= GIVEN INSTRUCTION =
In the lines from the one containing "Given: Open the more" through the end of the records, switch "Escalate" to "Resolve" and write those lines out again with nothing else altered.

______

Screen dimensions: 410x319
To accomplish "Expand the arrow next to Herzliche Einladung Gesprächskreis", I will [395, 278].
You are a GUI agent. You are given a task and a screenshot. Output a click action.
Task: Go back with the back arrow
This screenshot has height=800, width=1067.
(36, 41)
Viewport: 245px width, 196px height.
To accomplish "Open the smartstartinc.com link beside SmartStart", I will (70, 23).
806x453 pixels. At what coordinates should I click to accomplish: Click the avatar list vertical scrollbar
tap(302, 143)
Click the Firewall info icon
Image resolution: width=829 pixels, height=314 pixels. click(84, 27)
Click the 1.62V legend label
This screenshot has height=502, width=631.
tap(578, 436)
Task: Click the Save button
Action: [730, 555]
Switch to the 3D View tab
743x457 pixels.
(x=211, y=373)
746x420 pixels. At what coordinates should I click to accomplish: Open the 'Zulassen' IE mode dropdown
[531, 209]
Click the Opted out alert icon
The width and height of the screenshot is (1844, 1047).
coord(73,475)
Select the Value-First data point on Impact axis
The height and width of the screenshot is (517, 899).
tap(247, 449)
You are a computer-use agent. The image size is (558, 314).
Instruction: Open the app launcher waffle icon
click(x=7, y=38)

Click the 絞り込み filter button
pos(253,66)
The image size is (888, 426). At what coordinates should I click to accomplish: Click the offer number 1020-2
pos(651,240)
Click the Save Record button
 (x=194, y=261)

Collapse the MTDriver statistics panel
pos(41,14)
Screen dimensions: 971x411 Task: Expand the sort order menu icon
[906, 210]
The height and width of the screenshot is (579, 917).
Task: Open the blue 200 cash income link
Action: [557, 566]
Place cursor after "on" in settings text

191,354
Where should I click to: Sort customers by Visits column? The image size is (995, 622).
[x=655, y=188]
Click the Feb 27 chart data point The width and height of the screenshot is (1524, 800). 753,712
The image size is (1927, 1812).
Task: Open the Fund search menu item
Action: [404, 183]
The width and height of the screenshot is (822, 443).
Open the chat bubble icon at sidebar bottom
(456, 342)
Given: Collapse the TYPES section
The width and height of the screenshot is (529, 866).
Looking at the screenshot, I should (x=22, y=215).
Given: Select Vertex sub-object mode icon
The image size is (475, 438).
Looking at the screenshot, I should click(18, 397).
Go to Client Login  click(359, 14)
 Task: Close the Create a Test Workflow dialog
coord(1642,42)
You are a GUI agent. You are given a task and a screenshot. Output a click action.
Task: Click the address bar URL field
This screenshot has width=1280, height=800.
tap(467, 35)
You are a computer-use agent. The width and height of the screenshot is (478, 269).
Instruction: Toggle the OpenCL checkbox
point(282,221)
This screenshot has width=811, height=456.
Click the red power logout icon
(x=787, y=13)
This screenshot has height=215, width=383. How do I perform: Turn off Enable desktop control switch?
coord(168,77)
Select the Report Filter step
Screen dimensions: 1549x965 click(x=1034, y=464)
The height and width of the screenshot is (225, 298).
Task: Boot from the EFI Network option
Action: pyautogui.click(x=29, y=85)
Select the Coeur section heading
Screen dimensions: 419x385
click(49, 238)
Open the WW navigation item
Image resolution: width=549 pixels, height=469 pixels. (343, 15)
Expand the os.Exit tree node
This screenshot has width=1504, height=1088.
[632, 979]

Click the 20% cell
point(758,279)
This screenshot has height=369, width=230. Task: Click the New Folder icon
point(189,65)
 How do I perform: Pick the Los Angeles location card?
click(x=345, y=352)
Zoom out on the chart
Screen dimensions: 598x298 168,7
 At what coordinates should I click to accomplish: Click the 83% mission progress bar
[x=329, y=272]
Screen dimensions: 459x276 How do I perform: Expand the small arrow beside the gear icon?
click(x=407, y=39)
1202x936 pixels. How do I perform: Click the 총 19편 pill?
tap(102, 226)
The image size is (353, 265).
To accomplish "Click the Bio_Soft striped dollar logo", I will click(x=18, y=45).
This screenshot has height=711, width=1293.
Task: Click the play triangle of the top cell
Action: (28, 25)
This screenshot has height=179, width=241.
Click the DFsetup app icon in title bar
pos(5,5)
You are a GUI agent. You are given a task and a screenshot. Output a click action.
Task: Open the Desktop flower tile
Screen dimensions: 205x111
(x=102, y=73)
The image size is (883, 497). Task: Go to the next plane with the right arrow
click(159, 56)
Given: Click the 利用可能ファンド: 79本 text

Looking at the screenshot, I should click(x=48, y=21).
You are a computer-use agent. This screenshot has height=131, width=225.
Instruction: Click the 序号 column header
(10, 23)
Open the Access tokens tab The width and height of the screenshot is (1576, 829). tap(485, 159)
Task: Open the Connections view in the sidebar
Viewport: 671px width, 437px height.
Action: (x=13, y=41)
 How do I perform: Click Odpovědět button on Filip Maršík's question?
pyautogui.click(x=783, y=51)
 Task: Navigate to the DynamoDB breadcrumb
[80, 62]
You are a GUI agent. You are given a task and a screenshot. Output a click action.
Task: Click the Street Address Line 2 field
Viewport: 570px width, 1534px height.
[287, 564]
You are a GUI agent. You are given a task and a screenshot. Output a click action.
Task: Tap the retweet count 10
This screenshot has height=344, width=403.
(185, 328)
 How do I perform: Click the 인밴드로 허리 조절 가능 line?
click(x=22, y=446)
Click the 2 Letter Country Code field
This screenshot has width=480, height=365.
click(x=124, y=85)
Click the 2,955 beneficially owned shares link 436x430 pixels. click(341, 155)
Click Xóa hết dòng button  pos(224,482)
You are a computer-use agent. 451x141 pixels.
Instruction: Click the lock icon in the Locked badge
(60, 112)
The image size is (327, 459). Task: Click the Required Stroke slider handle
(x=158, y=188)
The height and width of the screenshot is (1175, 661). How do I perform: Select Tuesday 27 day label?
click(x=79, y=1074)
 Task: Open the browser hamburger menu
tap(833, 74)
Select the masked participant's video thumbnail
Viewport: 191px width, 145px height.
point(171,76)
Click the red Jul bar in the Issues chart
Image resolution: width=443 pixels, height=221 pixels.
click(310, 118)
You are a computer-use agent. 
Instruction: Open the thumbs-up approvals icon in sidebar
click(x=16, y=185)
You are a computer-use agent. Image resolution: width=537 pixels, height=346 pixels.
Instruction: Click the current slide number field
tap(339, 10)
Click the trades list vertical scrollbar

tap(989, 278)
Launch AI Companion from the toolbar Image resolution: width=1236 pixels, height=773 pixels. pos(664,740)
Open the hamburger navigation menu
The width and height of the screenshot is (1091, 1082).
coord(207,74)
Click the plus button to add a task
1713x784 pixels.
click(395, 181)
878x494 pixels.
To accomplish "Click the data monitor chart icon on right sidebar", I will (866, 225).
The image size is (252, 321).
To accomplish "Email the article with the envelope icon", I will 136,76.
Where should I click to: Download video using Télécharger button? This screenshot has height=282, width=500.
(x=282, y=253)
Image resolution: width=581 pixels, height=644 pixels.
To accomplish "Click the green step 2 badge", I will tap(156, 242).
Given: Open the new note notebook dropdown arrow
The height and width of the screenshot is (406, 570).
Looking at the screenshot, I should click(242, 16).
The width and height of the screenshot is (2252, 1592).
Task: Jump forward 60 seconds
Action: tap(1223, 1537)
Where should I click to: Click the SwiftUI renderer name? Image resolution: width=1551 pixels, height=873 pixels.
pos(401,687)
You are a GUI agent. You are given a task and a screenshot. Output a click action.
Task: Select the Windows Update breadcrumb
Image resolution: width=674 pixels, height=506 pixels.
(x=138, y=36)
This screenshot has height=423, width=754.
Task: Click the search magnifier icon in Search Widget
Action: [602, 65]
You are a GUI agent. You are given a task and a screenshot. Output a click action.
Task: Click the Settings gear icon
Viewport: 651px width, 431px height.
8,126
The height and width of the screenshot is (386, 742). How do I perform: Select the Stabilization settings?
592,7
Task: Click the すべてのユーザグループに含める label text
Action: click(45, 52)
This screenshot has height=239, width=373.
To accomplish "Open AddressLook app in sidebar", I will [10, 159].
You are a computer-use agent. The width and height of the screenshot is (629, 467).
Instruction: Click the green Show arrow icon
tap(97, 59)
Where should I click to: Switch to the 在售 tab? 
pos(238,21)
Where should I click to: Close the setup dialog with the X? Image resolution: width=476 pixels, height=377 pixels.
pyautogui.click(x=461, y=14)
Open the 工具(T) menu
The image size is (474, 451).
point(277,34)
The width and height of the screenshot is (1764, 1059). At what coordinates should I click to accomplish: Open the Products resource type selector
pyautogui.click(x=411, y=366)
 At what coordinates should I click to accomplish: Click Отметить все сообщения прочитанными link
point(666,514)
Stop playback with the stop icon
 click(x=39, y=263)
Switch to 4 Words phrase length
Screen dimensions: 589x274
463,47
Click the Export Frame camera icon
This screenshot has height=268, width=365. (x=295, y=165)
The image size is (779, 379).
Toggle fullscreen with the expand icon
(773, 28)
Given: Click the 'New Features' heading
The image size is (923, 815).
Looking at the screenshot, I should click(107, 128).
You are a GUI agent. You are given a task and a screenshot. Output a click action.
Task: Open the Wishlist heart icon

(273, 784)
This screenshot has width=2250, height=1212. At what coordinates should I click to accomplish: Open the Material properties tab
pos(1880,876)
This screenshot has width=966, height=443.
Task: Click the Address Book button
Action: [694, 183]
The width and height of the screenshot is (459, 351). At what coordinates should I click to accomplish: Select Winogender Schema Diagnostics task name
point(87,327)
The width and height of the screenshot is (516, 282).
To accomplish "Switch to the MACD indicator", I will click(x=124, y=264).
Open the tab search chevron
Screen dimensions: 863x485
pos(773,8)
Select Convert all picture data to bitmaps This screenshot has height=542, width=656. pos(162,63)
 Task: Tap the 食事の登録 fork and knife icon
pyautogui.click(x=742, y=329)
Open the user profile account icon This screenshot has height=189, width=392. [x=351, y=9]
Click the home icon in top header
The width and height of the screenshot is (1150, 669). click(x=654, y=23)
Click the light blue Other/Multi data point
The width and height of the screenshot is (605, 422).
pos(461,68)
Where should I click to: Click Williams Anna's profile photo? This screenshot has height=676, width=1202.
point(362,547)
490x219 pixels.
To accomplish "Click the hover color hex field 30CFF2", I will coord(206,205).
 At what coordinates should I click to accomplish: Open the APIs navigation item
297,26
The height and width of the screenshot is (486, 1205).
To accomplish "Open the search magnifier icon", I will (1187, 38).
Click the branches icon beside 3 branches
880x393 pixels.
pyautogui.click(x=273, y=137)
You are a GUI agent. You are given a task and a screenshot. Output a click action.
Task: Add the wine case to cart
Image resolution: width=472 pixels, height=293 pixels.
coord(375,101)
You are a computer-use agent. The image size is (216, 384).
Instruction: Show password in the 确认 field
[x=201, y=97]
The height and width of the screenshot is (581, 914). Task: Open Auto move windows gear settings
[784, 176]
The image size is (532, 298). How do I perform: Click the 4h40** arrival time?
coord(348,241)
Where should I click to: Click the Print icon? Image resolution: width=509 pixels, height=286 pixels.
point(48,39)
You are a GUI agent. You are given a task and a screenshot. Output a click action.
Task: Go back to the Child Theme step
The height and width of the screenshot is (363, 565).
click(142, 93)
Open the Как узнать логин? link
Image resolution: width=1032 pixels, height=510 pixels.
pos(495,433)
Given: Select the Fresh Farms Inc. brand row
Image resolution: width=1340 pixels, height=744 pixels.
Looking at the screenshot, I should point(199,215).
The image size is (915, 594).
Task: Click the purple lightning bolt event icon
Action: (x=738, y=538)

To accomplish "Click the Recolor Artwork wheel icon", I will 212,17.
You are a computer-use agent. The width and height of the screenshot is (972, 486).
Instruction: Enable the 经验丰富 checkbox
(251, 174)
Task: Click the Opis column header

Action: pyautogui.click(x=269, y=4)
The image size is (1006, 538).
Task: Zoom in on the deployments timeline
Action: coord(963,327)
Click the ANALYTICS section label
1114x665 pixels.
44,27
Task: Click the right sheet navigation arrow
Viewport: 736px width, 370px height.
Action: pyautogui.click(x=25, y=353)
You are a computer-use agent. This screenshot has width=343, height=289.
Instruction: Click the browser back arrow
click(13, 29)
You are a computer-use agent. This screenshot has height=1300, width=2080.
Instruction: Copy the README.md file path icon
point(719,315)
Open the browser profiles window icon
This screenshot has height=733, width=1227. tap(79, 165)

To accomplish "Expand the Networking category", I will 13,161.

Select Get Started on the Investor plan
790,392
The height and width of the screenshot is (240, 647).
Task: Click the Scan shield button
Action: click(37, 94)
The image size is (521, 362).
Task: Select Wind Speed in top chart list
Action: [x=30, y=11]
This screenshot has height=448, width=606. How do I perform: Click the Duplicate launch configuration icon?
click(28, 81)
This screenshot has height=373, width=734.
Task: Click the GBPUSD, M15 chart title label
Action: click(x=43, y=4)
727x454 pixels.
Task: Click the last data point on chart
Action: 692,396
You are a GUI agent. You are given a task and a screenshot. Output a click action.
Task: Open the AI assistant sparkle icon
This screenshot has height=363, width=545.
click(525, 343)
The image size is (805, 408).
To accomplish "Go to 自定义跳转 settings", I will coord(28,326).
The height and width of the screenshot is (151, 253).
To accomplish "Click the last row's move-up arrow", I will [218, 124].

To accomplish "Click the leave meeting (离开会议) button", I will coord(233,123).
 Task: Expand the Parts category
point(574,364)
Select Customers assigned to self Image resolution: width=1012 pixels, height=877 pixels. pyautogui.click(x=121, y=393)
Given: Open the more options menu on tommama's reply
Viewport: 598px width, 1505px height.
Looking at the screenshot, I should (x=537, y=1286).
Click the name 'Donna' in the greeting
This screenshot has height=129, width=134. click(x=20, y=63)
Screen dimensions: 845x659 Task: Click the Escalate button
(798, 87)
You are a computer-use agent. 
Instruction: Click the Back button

______

= ANSWER TO THIS EXERCISE =
Given: Open the more options menu on tommama's reply
Viewport: 598px width, 1505px height.
Looking at the screenshot, I should (x=537, y=1286).
Click the name 'Donna' in the greeting
This screenshot has height=129, width=134. click(x=20, y=63)
Screen dimensions: 845x659 Task: Click the Resolve button
(798, 87)
You are a computer-use agent. 
Instruction: Click the Back button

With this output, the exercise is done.